By using the multiplexing stage, the possible parameter combinations can increase exponentially, which makes the search for suitable parameters more difficult. Of course, one can also keep multiple parameters constant and only vary one specific parameter. Another option is to vary all parameters and apply a genetic algorithm to the search space to find suitable parameters.

Technical details

In order to switch quickly between different voltage levels, the chip 'TS3A4751' from Texas Instruments is used. This chip is a 4-channel analog switch in SPST (single-pull-single-through) configuration. To make the analog switch easier to control and to reduce the signal lines from the Raspberry Pi Pico to the analog switch, a digital demultiplexer is used ('SN74LVC1G139DCUT').
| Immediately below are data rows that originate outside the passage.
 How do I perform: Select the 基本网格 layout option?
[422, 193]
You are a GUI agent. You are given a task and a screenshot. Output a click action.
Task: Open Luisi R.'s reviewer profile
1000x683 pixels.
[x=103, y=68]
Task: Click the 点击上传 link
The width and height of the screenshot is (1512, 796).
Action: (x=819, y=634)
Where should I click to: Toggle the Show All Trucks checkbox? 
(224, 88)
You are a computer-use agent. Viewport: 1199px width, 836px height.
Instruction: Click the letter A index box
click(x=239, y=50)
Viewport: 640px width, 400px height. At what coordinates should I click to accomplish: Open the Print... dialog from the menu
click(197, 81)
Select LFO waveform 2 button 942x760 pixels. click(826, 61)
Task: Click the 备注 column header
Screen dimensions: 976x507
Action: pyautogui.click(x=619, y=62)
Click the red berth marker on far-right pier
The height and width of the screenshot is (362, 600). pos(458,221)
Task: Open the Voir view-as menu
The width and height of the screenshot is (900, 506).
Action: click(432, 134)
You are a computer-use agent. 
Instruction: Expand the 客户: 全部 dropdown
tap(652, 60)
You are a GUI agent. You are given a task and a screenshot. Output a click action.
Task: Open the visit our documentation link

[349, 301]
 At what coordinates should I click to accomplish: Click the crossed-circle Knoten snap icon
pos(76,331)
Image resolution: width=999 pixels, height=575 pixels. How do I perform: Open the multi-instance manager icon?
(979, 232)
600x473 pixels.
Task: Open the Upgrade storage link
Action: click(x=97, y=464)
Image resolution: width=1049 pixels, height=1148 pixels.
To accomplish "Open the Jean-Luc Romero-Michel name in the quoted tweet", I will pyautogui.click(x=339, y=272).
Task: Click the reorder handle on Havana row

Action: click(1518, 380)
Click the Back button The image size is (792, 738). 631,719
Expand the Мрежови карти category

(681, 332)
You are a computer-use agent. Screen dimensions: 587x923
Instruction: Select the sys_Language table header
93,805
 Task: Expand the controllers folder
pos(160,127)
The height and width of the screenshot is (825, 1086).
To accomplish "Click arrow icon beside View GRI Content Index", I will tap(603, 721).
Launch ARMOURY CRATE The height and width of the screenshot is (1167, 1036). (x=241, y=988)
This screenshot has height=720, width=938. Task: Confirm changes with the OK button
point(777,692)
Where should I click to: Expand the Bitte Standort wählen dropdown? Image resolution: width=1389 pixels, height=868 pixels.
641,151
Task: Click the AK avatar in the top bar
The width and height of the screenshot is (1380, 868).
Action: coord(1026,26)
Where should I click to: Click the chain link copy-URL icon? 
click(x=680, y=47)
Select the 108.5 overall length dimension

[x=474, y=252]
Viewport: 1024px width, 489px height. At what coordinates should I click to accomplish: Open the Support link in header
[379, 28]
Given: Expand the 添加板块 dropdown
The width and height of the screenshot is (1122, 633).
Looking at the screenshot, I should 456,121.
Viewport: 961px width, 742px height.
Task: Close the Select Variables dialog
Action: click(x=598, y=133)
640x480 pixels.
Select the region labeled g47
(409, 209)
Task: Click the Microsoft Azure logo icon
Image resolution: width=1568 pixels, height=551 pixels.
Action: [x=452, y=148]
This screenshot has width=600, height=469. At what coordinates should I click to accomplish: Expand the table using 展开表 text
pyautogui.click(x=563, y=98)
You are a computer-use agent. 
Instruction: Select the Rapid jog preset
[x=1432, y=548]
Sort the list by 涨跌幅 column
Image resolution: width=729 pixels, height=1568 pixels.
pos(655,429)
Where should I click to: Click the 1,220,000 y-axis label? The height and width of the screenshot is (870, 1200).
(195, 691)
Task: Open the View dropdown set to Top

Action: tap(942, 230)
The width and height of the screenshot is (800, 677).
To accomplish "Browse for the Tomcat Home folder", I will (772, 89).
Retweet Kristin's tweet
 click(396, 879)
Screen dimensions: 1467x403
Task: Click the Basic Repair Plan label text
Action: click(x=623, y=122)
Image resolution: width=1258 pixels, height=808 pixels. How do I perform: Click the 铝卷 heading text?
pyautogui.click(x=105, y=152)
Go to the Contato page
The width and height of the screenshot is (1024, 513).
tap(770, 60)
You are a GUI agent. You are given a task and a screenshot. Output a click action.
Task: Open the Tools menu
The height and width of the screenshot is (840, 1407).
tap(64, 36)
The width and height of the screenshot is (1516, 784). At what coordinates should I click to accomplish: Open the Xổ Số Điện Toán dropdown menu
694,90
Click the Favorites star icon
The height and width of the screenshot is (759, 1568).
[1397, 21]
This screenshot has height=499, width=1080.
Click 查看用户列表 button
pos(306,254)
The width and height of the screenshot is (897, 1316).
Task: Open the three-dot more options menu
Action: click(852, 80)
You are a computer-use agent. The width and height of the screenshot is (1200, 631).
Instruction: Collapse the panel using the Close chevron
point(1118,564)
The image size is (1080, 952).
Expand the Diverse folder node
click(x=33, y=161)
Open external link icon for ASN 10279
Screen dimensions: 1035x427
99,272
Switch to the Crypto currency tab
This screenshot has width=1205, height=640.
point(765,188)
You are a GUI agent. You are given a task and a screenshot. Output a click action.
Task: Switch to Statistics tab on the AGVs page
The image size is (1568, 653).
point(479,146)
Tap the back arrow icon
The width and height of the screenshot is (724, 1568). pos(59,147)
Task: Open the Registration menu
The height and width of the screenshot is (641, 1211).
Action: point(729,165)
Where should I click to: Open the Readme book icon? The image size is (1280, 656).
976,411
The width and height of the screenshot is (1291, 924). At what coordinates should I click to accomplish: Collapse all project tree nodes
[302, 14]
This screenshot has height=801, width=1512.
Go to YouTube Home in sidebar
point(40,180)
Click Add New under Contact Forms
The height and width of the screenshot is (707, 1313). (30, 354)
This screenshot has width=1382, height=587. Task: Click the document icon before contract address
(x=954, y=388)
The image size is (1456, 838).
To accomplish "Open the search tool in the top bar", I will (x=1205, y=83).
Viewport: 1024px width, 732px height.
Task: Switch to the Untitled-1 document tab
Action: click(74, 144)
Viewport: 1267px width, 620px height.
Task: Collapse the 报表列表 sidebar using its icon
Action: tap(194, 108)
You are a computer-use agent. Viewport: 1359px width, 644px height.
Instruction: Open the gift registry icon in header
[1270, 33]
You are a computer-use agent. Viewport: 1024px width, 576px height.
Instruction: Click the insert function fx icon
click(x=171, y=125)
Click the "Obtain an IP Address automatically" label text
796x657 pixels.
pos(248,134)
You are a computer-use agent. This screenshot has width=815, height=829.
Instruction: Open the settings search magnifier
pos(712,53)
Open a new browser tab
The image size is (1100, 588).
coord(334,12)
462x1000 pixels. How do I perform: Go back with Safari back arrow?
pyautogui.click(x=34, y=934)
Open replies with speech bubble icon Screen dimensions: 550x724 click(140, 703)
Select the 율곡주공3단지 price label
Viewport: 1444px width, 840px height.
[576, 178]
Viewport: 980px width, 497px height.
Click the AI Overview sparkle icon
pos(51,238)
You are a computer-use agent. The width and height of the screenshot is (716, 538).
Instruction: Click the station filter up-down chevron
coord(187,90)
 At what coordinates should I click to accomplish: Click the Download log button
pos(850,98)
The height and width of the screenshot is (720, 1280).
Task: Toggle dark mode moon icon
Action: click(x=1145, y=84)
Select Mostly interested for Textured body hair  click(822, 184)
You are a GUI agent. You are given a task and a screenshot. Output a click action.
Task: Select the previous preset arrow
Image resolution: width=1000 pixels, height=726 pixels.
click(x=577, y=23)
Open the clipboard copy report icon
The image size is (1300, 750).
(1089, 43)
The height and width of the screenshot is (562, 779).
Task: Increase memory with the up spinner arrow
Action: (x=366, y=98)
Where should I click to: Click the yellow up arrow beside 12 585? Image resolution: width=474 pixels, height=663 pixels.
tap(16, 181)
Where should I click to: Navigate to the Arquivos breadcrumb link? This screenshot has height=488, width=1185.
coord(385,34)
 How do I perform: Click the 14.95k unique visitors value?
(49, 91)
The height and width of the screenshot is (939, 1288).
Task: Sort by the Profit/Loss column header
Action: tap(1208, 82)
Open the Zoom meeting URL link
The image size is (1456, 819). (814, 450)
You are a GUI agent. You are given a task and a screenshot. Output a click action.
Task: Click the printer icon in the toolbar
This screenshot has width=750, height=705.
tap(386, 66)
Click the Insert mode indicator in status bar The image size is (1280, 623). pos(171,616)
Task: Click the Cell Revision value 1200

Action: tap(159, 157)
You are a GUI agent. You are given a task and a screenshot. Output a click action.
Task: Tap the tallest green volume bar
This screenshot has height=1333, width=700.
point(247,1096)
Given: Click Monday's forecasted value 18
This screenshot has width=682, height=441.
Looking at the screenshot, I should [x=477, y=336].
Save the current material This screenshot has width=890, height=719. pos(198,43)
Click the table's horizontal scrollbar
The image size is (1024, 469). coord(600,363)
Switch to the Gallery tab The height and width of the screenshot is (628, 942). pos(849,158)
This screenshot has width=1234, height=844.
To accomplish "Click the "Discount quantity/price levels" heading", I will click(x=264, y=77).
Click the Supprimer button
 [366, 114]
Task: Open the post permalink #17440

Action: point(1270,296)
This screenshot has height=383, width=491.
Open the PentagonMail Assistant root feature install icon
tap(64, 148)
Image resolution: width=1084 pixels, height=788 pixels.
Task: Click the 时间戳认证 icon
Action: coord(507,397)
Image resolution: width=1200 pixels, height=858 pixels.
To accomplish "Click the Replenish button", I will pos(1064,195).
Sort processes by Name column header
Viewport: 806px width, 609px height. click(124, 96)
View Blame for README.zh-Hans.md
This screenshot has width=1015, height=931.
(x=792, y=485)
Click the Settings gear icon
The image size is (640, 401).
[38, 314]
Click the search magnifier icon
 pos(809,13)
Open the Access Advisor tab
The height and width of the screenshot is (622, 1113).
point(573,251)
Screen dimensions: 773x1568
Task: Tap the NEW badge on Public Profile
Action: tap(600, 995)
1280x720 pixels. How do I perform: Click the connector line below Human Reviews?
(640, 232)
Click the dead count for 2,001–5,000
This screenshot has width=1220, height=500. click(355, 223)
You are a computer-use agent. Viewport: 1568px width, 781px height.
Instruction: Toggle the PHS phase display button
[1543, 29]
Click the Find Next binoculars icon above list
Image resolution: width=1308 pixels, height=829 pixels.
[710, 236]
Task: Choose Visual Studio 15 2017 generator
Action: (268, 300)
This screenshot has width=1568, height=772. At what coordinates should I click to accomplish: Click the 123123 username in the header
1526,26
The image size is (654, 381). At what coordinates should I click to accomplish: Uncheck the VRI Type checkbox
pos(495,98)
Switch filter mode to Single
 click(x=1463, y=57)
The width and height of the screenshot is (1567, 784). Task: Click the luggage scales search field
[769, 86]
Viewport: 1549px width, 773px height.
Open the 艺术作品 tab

Since the voltage levels are reversed after the demultiplexer, a 4-channel not-gate is used to reverse the voltage levels.

This setup seems rather complicated to switch between four different voltage levels. However, the choice of analogue switches is not exactly extensive or does not match the requirements of a fast-switching fault-injection device. The required properties of the analogue switch are as follows:

  • Fast switching: less than 5ns switching time.
  • Number of channels: four channels for flexible switching between as many voltage levels as possible.
  • Low resistance: to avoid switching losses, a low resistance of 1Ω or less is required.
  • High output current: a high continuous current of at least 100mA is needed to keep the device powered even for a long time. This maximum current should be suitable for most microcontrollers.

All these requirements are met by the 'TS3A4751', even if the choice of this chip has made controlling it a little more complicated.